Discussion in 'ML-Agents' started by HQF, Mar 19, 2022.

  1. HQF

    HQF

    Joined:
    Aug 28, 2015
    Posts:
    40
    Hi! I'm developing turn based strategy, and I have agents with same Brain and same type of weapon, but with different settings (Health/damage).
    How should I make observations of health and damage to make my agent do more "strategic" actions. Because if agent with damage 100 will hit agent with 25 health it's get reward equals:

    Reward = total damaged health / damage

    So in this situation it would be 0.25 (wasted 75% of damage and reward)

    But my question is Normalization. I normalized almost all values (include positions) except units health and damage, because I don't think that normalize all different damages and health's will give my agent correct knowlage about his damage and other agents damage/health. But maybe without normalizations learning my agents will take a lot of time...
    Does someone already solve agents health / damage problem?

    P.S. for observations of other agents I use BufferSensor that stores RelativePosition, Team, Health, Damage.

    P.P.S I learn agents with same units setups with zero sum for Self-Play POCO training for calculation of ELO rating.

    Unit1:
    100 health, 50 Damage

    Unit2:
    50 health, 25 Damage

    Unit3:
    25 health, 50 damage
     
  2. mbaske

    mbaske

    Joined:
    Dec 31, 2017
    Posts:
    473
    It's hard to say without knowing the specifics of your game, but my intuition would be this:
    1) Normalize health and damage, especially if you've normalized all other values, e.g. current_health / max_health and current_damage / max_damage.
    2) Have your agent observe these normalized values.
    3) Don't reward the agent based on a health-damage ratio, because being healthy is probably not your agent's objective function. I'm assuming it has to achieve some goal for which it needs to be somewhat healthy. Maximizing rewards for health could be counter-productive though, perhaps by making the agent risk averse in situations where it should sacrifice a bit of health in order to succeed with its main goal. I'd say focus on rewarding for that goal and let the agent figure out by itself that being healthy is merely instrumental.
     
  3. HQF

    HQF

    Joined:
    Aug 28, 2015
    Posts:
    40
    Thanks for reply! Currently I'm giving reward to agent only when he damaged someone, so I didn't reward him for being healthy.

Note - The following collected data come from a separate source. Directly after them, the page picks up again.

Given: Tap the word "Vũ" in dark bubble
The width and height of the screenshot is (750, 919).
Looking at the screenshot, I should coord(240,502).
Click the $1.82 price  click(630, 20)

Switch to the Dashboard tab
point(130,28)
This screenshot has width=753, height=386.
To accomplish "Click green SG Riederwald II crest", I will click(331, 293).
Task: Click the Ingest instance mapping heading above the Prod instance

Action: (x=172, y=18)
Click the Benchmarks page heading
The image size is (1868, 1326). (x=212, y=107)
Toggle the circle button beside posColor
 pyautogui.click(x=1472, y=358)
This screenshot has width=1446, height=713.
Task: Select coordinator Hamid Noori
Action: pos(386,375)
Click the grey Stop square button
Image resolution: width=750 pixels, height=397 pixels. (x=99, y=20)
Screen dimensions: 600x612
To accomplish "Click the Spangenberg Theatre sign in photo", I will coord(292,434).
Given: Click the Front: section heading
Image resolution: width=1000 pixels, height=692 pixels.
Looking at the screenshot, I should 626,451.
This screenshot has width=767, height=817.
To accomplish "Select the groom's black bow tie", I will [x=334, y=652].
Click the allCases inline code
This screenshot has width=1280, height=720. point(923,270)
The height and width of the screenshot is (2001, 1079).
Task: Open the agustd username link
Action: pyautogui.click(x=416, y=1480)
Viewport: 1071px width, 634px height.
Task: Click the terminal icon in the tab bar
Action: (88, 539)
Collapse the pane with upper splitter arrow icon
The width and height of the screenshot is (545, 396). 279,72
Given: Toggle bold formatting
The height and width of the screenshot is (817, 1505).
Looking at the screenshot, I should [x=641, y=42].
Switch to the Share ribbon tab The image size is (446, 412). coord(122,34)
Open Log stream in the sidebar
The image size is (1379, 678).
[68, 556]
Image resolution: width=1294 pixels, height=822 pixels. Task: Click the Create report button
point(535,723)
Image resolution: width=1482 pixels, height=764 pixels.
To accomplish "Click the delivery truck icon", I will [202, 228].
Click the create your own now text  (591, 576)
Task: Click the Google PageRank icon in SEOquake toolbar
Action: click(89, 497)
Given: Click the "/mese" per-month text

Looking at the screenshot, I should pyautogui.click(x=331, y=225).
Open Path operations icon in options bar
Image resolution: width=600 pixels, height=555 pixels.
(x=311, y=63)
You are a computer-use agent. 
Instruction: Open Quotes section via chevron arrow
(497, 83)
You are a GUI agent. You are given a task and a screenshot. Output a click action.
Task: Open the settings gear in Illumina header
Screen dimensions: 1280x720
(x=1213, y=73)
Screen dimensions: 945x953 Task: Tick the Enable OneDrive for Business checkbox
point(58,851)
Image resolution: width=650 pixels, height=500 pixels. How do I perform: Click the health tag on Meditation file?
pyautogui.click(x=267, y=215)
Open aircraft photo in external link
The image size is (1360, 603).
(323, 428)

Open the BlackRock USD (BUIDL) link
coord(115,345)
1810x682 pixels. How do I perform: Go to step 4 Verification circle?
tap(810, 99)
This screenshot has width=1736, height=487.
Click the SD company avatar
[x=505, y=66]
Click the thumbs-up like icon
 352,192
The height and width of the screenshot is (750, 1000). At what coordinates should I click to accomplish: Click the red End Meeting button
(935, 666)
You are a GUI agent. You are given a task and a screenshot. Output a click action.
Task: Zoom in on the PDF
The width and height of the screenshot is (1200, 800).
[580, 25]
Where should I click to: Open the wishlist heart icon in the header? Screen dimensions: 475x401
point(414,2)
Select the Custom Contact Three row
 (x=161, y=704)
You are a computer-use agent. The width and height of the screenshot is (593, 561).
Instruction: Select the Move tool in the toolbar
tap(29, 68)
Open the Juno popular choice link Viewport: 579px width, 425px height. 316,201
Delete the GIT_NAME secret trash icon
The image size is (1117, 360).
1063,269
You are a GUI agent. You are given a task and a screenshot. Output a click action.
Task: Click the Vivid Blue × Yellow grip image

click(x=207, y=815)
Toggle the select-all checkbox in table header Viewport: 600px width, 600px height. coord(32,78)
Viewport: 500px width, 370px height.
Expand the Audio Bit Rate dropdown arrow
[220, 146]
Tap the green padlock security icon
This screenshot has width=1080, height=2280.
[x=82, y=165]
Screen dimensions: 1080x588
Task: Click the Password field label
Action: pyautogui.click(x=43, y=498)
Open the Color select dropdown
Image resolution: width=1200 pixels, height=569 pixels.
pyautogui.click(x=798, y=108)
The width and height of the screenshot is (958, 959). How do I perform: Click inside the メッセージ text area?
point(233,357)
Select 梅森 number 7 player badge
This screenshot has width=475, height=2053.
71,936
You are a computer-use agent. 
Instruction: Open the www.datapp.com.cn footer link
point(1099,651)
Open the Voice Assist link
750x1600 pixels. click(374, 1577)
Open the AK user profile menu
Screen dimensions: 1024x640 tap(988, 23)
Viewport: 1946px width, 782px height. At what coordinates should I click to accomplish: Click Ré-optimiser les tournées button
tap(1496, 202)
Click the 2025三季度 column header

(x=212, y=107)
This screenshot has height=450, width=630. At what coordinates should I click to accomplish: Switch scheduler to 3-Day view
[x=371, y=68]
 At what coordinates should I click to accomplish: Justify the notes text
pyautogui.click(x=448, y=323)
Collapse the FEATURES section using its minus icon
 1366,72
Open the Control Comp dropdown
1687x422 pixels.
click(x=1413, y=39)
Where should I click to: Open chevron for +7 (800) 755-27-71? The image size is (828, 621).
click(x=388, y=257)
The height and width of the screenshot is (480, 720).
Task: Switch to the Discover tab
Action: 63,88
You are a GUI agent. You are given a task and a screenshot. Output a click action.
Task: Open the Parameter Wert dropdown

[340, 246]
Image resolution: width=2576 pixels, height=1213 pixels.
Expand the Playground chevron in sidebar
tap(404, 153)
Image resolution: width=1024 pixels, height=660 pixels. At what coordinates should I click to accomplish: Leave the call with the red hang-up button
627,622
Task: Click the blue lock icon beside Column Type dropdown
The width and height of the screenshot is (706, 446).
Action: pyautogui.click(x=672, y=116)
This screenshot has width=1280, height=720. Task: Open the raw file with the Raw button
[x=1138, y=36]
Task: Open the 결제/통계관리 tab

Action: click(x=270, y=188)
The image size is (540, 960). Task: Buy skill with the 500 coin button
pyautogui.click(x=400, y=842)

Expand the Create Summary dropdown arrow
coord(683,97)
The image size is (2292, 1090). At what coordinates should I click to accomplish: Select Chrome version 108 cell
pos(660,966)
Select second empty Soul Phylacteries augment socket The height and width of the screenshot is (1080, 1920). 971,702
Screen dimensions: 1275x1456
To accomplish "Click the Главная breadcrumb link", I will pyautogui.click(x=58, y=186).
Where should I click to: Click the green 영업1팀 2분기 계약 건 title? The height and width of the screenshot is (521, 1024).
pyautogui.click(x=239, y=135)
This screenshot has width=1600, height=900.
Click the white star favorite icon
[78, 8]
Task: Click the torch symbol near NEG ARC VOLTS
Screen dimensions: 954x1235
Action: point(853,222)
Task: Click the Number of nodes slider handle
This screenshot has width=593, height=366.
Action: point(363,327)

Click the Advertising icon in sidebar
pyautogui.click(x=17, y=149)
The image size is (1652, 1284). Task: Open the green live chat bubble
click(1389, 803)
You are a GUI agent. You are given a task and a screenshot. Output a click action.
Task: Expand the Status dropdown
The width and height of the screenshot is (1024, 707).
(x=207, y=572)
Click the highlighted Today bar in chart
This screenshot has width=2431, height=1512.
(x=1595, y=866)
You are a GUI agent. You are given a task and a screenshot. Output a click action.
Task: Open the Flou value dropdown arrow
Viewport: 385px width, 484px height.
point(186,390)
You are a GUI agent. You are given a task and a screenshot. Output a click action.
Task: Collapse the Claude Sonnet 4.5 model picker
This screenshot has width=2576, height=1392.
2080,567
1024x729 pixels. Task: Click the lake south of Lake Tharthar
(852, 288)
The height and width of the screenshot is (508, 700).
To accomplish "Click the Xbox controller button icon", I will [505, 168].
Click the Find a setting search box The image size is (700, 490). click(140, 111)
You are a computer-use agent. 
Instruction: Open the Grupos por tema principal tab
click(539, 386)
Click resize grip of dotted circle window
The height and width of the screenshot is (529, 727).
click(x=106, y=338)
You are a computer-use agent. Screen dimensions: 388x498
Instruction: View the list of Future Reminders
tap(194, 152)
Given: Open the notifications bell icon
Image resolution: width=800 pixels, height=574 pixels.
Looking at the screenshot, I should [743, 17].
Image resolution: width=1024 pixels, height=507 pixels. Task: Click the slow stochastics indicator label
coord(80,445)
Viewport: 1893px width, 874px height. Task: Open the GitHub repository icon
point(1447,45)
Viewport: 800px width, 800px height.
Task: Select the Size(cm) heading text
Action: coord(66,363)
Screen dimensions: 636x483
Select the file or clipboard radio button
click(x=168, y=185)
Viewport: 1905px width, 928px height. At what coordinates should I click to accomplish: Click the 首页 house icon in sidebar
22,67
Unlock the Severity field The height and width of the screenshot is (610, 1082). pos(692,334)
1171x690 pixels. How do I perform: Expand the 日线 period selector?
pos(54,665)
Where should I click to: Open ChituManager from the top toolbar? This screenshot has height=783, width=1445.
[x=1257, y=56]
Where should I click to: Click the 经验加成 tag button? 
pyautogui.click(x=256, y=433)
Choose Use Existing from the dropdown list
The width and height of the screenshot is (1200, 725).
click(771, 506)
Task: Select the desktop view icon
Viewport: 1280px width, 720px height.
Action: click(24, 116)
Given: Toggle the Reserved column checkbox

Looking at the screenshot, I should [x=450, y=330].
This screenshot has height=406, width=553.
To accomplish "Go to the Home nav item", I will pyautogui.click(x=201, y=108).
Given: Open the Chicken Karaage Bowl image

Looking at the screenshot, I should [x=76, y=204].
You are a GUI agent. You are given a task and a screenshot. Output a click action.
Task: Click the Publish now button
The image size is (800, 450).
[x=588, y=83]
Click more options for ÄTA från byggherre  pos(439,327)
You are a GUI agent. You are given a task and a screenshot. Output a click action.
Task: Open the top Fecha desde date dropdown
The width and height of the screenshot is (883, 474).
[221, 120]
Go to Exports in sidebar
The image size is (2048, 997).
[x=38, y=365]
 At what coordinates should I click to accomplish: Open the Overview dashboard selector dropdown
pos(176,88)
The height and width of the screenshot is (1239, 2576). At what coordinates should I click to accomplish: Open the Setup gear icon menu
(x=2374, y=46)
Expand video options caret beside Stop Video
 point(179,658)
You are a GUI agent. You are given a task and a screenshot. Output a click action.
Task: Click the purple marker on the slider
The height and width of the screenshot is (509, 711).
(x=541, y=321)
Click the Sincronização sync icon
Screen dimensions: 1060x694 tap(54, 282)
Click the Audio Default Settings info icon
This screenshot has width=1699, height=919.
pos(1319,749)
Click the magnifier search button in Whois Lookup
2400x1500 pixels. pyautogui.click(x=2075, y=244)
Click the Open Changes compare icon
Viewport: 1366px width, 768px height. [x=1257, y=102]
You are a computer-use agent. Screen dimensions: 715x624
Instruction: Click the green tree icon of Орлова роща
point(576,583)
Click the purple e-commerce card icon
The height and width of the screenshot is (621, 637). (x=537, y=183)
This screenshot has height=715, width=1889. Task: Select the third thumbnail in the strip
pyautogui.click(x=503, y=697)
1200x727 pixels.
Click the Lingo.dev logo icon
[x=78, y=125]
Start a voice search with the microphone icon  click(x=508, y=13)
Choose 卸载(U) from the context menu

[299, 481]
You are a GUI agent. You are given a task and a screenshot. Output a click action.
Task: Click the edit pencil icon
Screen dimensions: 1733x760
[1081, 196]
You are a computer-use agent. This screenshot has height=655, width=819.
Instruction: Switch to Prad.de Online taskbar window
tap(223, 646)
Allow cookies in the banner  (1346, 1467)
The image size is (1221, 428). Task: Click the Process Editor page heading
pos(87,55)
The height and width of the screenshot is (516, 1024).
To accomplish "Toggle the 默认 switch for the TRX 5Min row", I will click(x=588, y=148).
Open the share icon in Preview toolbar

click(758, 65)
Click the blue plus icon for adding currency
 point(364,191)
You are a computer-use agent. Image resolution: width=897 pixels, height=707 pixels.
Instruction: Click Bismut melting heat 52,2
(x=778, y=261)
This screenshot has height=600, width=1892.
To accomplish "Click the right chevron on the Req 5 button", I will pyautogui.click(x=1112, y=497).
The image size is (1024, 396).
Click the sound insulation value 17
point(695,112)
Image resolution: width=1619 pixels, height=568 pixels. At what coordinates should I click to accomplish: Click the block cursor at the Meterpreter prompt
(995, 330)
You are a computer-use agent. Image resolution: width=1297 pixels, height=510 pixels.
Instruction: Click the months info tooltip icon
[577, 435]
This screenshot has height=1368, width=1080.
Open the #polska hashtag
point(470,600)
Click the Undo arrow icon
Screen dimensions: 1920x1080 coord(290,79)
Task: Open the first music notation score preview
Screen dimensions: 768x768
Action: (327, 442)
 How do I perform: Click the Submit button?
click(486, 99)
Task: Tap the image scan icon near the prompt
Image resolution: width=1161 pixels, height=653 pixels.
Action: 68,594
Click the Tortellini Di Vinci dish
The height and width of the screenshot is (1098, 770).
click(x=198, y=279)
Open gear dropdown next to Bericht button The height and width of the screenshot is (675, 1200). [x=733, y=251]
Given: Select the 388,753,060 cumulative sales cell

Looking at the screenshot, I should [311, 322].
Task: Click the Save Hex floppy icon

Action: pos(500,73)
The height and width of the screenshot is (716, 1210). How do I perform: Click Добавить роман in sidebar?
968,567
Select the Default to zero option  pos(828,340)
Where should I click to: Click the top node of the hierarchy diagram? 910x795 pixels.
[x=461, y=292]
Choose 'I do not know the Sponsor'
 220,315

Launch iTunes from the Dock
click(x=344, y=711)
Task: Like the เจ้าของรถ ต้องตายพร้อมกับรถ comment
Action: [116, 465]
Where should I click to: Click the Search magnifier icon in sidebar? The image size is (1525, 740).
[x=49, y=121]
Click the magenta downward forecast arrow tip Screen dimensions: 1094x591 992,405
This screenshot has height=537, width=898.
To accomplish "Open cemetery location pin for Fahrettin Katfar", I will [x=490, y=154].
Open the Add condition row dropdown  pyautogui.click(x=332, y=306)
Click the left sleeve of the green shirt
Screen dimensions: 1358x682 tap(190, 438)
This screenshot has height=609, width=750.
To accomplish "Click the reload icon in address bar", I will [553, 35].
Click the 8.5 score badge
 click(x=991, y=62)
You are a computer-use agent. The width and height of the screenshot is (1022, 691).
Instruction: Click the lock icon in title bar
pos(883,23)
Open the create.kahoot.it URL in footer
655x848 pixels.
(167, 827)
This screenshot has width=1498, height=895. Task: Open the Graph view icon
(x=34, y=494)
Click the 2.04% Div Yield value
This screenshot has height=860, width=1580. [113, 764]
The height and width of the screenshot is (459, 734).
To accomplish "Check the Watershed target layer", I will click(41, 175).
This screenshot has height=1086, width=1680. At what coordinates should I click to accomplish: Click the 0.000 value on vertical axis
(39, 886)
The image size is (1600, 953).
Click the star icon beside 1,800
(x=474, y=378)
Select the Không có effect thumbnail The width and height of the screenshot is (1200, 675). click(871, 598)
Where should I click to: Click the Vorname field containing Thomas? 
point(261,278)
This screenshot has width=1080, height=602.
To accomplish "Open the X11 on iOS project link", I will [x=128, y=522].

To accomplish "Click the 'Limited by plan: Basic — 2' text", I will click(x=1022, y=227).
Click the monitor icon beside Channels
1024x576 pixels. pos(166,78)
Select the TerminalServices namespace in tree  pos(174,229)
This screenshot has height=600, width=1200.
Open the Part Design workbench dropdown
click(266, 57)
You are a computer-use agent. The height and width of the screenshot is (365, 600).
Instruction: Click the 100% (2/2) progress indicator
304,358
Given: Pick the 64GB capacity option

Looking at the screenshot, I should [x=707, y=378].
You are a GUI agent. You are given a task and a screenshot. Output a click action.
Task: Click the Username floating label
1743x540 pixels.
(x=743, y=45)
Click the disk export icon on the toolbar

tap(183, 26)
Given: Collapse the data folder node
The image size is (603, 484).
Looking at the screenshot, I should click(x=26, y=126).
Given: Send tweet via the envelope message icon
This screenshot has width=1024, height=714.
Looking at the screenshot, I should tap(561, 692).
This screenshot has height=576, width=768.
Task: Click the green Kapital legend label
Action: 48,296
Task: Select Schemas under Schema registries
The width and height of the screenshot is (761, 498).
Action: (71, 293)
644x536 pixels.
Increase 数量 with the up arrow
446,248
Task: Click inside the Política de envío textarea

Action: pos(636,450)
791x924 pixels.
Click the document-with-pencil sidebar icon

    For now I did health Normalization like this:

    normalizedValue = myCurrentHealth / sum of mine and my teammates maximum health.

    And also I didn't observe my damage anymore, because it's constant value for each agent, I just reward agents when he damage other agent with:

    Reward = damageDone / sum of damaged agent and his teammates maximum health.

    But I not sure that different rewards for units with different damage will "show" agents his actual damage...